TEXT EXTRACT:
[ART HISTORY] Rodin's Erotic Drawings 🎨

in #art7 years ago (edited)

“It’s very simple. My drawings are the key to my work,” declared the renowned sculptor Auguste Rodin (1840-1917). It's true that he's remembered for his sculptures, but he also ought to be remembered as one of the most prolific drawers of his time. The sheer volume of his drawn oeuvre is impressive: some 10000 drawings, most of them not exhibited during Rodin's life.

When Rodin's sculptures were shown in exhibitions in the late 19th century, they were often considered to be too daring and realistic, or perceived as unfinished and lacking a narrative context. He tirelessly strove to portray the moment and the lifelike corporeality in his sculptures. In many ways he broke with antiquity and paved the way for modernism. Rodin's living and spontaneous idiom was something entirely new. At the same time, the intense interest in depicting the human body makes Rodin one of the last classical sculptors. The muscles and movements of the figures express strong feelings, and the creative hand's imprint in the clay or the stone becomes part of the artistic expression. What the outside world perceived as unfinished was for Rodin perfection.

TASK TO COMPLETE: Rewrite the text on Rodin's drawings, starting at "When Rodin's sculptures" and ending at "for Rodin perfection.", replacing "unfinished" with "incomplete".

[Records held in a dataset]
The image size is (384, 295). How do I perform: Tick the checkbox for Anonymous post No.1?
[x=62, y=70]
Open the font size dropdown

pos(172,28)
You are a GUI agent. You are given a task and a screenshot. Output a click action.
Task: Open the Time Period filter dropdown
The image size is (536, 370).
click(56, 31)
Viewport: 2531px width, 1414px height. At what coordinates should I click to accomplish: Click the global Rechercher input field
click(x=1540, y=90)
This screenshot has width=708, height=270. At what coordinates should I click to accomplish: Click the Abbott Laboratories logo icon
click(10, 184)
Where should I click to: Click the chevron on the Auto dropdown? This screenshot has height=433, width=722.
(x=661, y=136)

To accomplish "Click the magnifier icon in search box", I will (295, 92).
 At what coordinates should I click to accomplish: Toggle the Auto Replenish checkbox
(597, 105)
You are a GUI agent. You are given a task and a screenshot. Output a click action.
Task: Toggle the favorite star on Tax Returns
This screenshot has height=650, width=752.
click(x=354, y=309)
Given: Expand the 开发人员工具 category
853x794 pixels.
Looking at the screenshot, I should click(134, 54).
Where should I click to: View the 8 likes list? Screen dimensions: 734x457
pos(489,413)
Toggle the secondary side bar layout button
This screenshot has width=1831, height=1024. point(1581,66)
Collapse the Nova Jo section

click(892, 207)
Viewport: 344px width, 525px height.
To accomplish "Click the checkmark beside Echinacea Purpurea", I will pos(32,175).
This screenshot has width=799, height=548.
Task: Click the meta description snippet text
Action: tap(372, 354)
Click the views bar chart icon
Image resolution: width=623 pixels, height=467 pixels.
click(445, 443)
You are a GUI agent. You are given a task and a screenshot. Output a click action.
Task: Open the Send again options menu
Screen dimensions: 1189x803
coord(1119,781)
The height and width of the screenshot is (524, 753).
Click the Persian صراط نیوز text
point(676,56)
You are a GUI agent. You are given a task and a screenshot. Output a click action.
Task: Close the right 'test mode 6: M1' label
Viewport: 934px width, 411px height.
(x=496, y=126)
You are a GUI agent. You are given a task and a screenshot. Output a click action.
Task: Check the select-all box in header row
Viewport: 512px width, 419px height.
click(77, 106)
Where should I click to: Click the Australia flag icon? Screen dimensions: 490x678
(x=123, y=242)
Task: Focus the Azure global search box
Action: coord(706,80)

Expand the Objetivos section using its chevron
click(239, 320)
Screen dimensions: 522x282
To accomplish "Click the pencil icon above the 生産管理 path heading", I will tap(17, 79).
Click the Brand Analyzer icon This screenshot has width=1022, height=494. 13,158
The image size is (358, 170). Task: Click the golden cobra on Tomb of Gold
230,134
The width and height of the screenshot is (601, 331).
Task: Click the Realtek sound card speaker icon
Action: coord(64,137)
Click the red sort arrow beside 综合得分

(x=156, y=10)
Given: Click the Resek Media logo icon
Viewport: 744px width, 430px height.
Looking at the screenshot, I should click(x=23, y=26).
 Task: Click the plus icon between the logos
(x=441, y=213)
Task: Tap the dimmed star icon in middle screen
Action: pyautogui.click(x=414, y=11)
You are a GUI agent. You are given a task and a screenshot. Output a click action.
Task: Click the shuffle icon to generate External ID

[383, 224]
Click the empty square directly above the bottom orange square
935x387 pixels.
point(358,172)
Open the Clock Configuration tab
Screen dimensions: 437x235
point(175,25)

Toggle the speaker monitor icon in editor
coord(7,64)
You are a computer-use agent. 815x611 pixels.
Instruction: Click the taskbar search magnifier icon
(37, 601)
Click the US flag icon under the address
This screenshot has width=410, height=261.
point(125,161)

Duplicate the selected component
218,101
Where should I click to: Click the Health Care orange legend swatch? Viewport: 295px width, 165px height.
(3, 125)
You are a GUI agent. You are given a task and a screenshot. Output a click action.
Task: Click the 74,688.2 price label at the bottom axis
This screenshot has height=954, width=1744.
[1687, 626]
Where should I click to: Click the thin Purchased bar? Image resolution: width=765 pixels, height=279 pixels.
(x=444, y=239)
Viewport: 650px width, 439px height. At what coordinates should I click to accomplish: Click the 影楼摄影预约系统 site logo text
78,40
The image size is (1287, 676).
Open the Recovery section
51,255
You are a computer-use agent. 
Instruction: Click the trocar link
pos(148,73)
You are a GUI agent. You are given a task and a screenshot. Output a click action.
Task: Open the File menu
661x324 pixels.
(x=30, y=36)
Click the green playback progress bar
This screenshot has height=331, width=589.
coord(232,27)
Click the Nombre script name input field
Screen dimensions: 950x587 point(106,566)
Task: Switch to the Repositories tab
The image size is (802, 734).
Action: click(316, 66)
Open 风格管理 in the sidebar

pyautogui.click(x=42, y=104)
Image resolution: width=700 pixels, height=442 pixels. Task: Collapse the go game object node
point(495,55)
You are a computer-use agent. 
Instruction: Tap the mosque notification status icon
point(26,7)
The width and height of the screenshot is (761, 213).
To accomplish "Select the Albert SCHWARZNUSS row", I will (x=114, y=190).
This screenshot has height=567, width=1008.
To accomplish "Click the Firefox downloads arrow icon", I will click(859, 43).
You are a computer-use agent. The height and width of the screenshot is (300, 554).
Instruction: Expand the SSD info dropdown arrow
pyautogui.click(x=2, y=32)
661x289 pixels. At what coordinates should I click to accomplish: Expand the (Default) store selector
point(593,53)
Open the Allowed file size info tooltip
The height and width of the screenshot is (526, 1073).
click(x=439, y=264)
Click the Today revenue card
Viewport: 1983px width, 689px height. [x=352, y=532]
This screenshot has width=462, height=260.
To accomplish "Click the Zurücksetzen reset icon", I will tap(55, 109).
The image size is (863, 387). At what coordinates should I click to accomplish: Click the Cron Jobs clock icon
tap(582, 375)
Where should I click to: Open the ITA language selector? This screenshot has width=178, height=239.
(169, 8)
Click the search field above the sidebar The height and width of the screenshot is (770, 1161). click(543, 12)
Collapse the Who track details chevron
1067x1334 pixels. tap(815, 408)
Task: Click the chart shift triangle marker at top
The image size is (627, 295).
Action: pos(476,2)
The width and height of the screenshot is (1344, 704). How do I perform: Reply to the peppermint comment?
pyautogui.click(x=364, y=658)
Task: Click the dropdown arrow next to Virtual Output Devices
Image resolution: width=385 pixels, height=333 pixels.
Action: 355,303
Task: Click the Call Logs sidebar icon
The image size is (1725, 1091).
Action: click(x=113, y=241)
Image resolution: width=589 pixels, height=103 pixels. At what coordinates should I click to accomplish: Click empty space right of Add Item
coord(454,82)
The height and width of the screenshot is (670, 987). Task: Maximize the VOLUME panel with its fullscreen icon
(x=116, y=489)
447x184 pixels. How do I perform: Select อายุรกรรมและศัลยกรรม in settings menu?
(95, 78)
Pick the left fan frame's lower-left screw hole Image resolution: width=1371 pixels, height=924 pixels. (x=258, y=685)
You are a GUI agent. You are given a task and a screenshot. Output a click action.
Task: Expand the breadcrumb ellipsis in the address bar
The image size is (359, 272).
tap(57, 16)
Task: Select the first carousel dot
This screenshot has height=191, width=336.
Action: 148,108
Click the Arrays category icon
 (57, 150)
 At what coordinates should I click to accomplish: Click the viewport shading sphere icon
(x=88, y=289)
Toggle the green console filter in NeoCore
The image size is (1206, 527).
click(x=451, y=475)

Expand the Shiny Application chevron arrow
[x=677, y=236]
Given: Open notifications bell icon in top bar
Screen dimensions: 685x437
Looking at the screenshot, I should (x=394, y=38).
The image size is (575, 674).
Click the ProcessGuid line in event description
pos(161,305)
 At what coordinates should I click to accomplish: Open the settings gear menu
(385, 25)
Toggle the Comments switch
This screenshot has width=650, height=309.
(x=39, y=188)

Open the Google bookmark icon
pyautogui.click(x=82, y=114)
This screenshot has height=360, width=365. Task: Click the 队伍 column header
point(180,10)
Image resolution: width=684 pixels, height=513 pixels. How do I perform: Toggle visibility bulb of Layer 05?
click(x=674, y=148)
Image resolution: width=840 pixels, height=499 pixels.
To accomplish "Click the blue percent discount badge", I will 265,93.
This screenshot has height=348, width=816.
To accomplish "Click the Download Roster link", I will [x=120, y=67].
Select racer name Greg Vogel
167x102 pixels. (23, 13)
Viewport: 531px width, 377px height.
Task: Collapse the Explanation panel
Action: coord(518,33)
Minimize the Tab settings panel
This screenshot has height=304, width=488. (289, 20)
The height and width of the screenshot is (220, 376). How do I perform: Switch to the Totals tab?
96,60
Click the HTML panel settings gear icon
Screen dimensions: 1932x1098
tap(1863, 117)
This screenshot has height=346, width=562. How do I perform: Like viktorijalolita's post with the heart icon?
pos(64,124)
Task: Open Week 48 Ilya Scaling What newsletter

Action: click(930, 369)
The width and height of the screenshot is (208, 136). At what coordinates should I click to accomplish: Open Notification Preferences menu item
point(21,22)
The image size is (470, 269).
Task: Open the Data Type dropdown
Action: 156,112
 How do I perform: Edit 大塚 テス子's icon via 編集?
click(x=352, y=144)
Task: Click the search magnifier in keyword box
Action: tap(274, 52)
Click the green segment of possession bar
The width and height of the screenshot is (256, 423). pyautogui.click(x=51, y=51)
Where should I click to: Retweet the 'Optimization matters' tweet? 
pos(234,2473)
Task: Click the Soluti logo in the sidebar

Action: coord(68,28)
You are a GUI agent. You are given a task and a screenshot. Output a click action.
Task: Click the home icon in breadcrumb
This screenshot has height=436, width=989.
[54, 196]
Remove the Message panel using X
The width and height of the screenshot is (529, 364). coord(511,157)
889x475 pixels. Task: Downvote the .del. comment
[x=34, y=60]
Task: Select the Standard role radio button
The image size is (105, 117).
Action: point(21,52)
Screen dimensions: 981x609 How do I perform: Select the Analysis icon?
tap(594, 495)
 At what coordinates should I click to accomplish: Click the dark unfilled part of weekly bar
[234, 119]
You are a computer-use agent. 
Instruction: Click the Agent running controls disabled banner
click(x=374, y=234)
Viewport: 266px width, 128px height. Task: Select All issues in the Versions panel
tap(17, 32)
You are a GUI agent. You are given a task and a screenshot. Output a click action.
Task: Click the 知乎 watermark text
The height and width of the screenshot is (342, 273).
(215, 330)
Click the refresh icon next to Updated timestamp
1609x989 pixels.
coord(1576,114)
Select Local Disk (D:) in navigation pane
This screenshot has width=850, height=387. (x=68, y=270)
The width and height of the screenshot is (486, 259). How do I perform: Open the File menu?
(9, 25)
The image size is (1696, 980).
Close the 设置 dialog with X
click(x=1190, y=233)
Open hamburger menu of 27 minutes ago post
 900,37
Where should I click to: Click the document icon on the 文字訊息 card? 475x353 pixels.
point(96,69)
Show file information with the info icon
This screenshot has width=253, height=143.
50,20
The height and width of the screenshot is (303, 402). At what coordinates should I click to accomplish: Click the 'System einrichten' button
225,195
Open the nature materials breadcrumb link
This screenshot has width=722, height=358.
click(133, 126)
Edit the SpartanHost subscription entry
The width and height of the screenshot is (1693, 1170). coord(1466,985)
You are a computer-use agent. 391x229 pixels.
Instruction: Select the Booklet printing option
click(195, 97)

RESULT OF THE TASK:
When Rodin's sculptures were shown in exhibitions in the late 19th century, they were often considered to be too daring and realistic, or perceived as incomplete and lacking a narrative context. He tirelessly strove to portray the moment and the lifelike corporeality in his sculptures. In many ways he broke with antiquity and paved the way for modernism. Rodin's living and spontaneous idiom was something entirely new. At the same time, the intense interest in depicting the human body makes Rodin one of the last classical sculptors. The muscles and movements of the figures express strong feelings, and the creative hand's imprint in the clay or the stone becomes part of the artistic expression. What the outside world perceived as incomplete was for Rodin perfection.